HST Will Spark High-Tech Growth

McGuinty Government’s Tax Reform Benefits High-Tech Industry

Ontario’s high-tech sector is poised to benefit from the Ontario’s Tax Plan for Jobs and Growth.

High-tech businesses like software and IT companies have seen a reduction in their expenses since July 1. They are now receiving 13 per cent input tax credits (ITCs) for the HST they pay on things like computer hardware and software, storage equipment, servers and other business purchases. With business costs down, companies are better able to expand and innovate in this important sector which ultimately creates more jobs and boost the economy.

Similarly, many businesses dependent on the high-tech sector now also receive ITCs on their software purchases, helping this sector to grow. And like 83 per cent of goods and services in Ontario, there will be no new taxes on high-tech goods, such as smartphones, laptops and GPS systems, for Ontario consumers with the implementation of the HST.

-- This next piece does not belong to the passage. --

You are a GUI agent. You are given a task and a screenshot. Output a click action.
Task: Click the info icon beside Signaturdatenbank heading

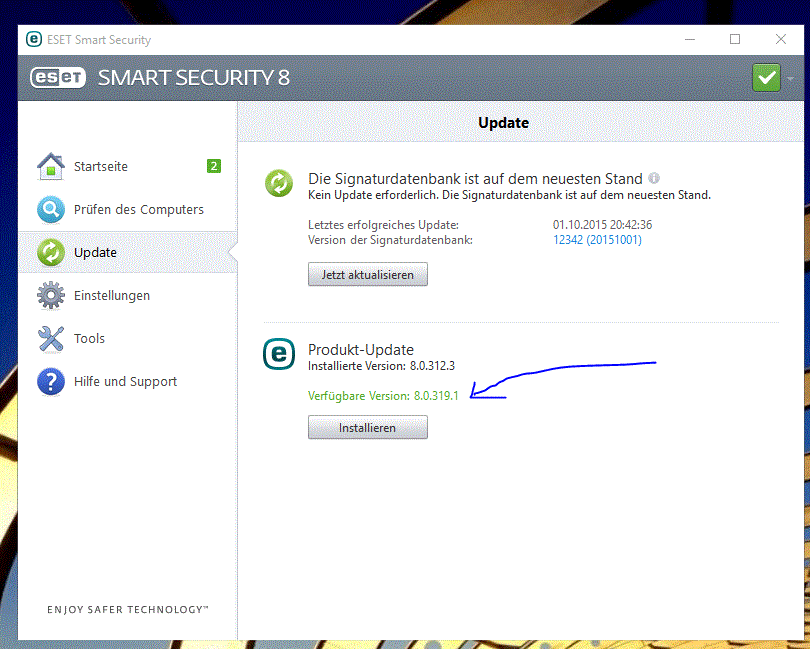(654, 177)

Cuts to Corporate Income Tax (CIT) rates are also creating conditions for a flourishing high-tech sector in Ontario. A key component of the five-year Open Ontario plan, this tax package gives high-tech companies in Ontario strong incentives to grow and contribute to the province’s economy.

QUICK FACTS

  • Research and development (R&D) tax credits mean that $100 spent on R&D by a high-tech company in Ontario can be reduced to as little as $36.
  • Ontario is home to over 5,500 innovative IT companies.
  • The general Corporate Income Tax rate was cut from 14 per cent to 12 percent on July 1 and will be cut to 10 per cent by 2013.
  • The CIT rate for small businesses was cut to 4.5 per cent from 5.5 per cent on July 1.
  • Ontario is the only province to eliminate the small business deduction surtax, a barrier to business growth.